Imaginé que de ahí pasaríamos buena parte del día haciendo lo que hacen los
vagos, ir de allá a aquí, de aquí a allá sin estimulación natural. Embebido en
sus pensamientos, Cristian me dijo que había algo que hacer, que solo necesitábamos
250 pesos y el carné del colegio. Sin más preguntas lo seguí, caminamos desde
la 22 sur hasta la 13 en el centro, donde queda El Tiempo, el Banco de la República
y el destino de ese día, el Museo del Oro.
La Visita Guiada
Sin preámbulos nos dirigimos a la taquilla, descuento con carné por ser “estudiantes”

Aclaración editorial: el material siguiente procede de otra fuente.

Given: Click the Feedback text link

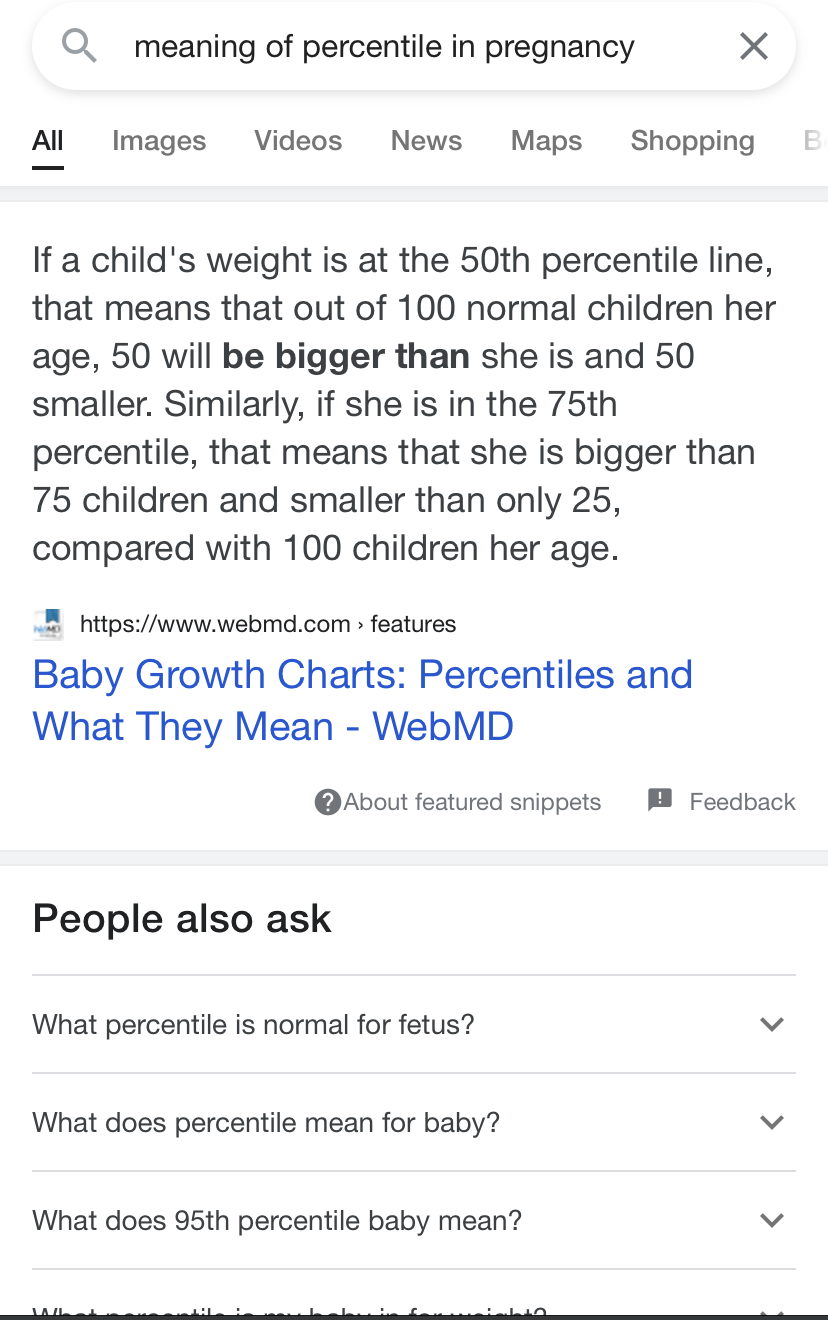Looking at the screenshot, I should pyautogui.click(x=742, y=802).
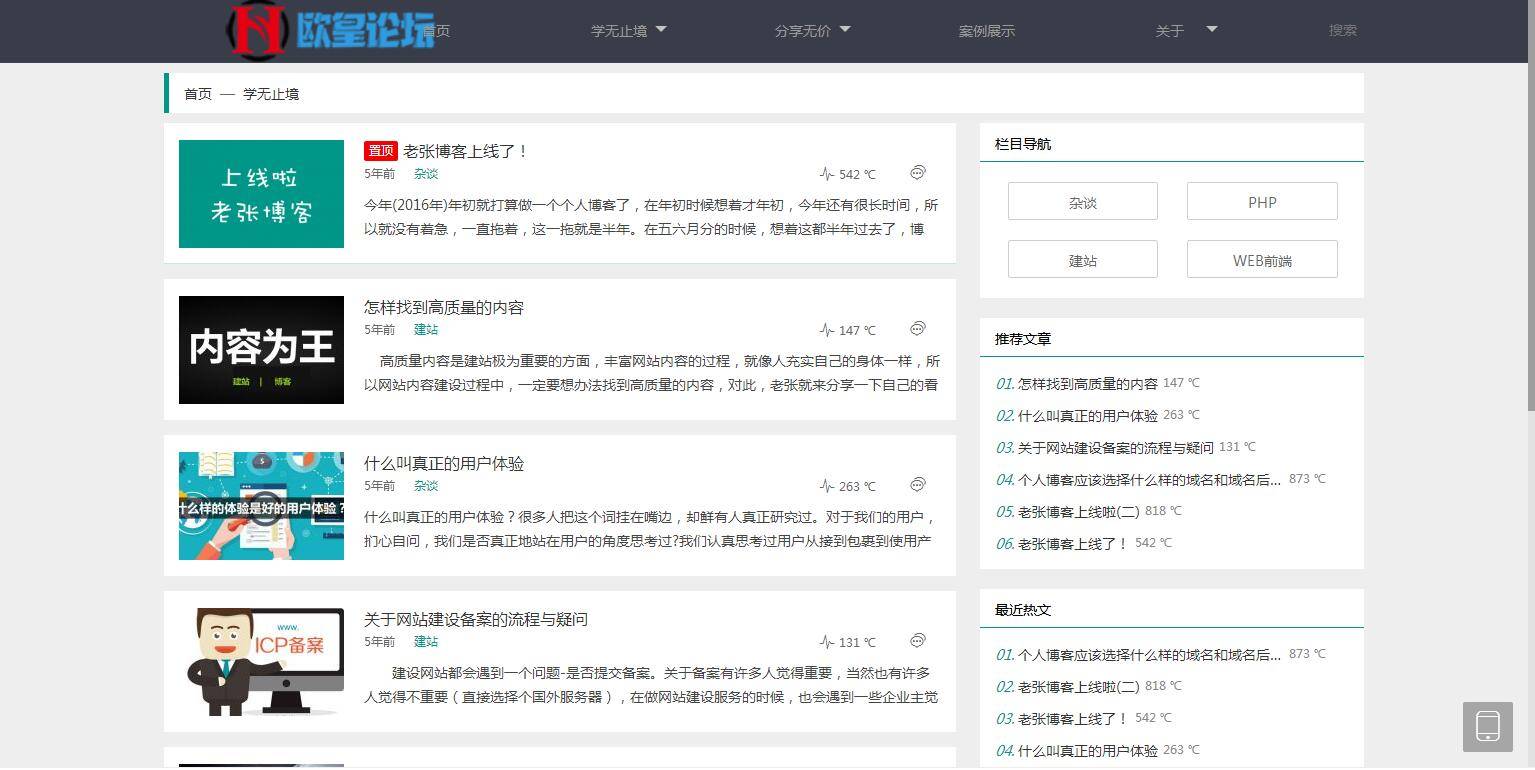Click the 置顶 badge on the top article
The width and height of the screenshot is (1535, 770).
(x=380, y=150)
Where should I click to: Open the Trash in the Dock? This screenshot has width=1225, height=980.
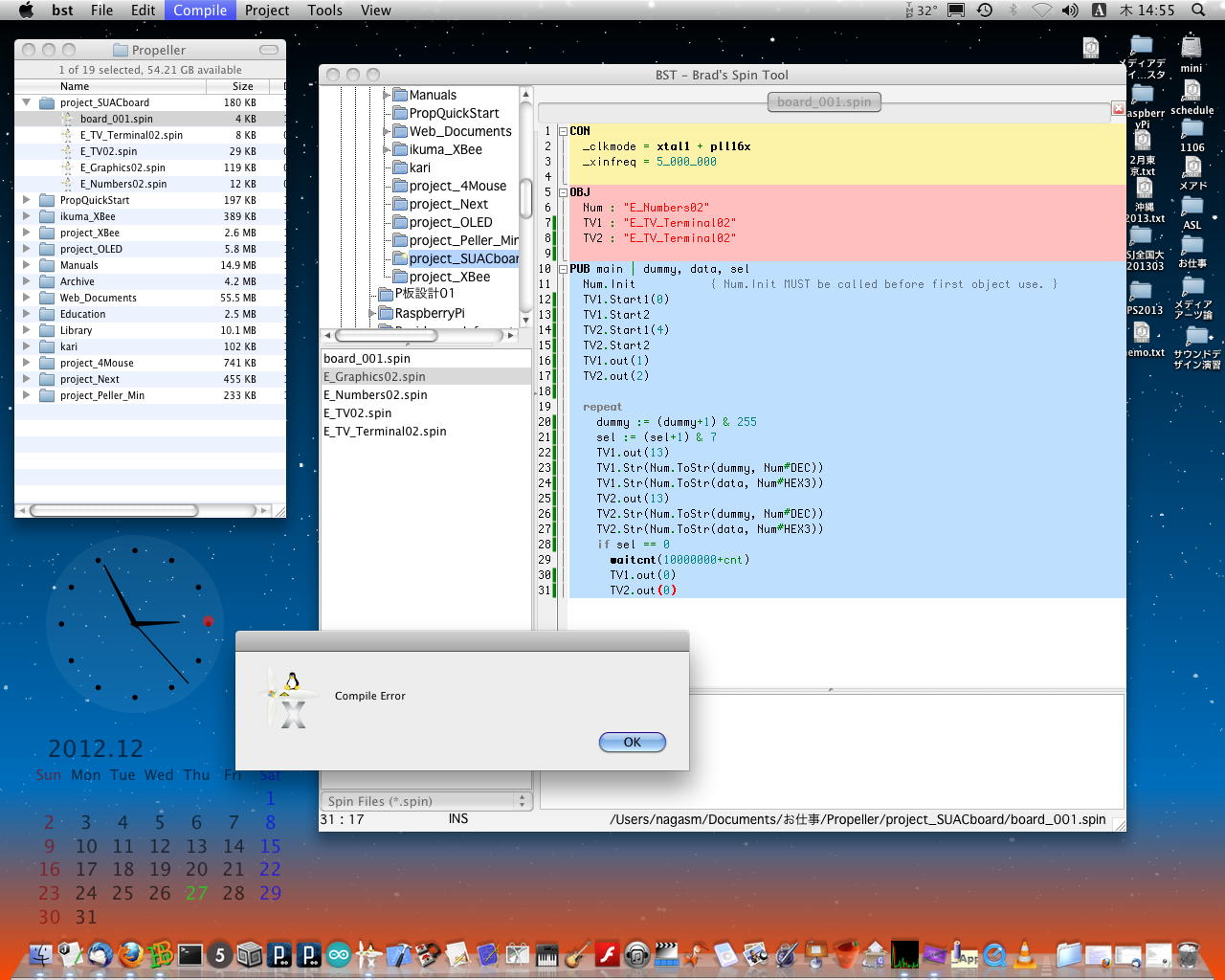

y una antropóloga hermosa que parada en las escaleras cubiertas por un tapete
rojo como estrella del cine independiente nos conminó luego de ver nuestro
tiquete a seguirla en una visita guiada por ella. Qué más da, éramos
dos vagos con todo el tiempo de unas clases fallidas para aprender de chamanes,
de culturas indígenas lejanas de las que nunca vimos más que un mapa en el
colegio y una historia contada por los cronistas de la España conquistadora. La
seguimos por las salas, detallábamos cada uno de sus comentarios con la
dedicación exclusiva de ver sus labios rojos moverse en unas articulaciones de
intelectualidad que imponían su conocimiento a nuestras mentes fenecidas ante desaciertos
y esa arrogante pero fascinante belleza que seduce con erudición.
Más de tres horas de visita, la imagen de una mujer hermosa e intelectual,
la primer mujer de la que me enamoré, y un amigo con el que repetimos con inconstancia
las ambiguas salidas por los siguientes 34 días de escuela, que no eran
escuela, eran calles disfrazadas de salón.
El Empellón
A Cristian lo descubrieron un par de días luego de nuestra visita al Planetario,
a partir de ahí, curtido en el manejo de la ciudad, en la actitud inocente de
explorador de los espacios heterogéneos de la capital, continué solo. Bibliotecas,
parques, alamedas, museos. Mientras Cristian volvía a la rutina pesarosa del
uniforme, de la misa, de la oración, la retahíla obligada a dios para todas las
mañanas y las clases aburridas, fastidiosas, rutilantes, yo hacía de las mías,
exposiciones fotográficas, conciertos gratuitos, horas y horas frente a un
televisor en una tienda de videojuegos, un estilo permisivo y fascinador que me
permitía la ausencia de la cárcel educativa y el encuentro con mis seducciones.
El Año Fallido, el Año
Vivido
No podía ser de otro forma, dos meses calendario sin asistir a las clases
en el colegio con apenas 12 años de edad no podrían tener otra consecuencia que
la de “perder el año”, tres logros no alcanzados, uno a uno de materias
diferentes, religión, inglés y tecnología, una insuficiencia lamentable, toda
vez que nunca me fue mal en ninguna, solo que nunca fui al colegio y eso debió
cambiar las cosas, por lo menos suavizarlas.
No volví a saber de Cristian, era paisa, se fue para Medellín, se convirtió
en un espectro, de esos recuerdos que vienen a la memoria de vez en cuando. Una
fracción del mundo que conocí se la debo a él, otra fracción a la antropóloga,
el tipo de mujer de la cual siempre me enamoraré.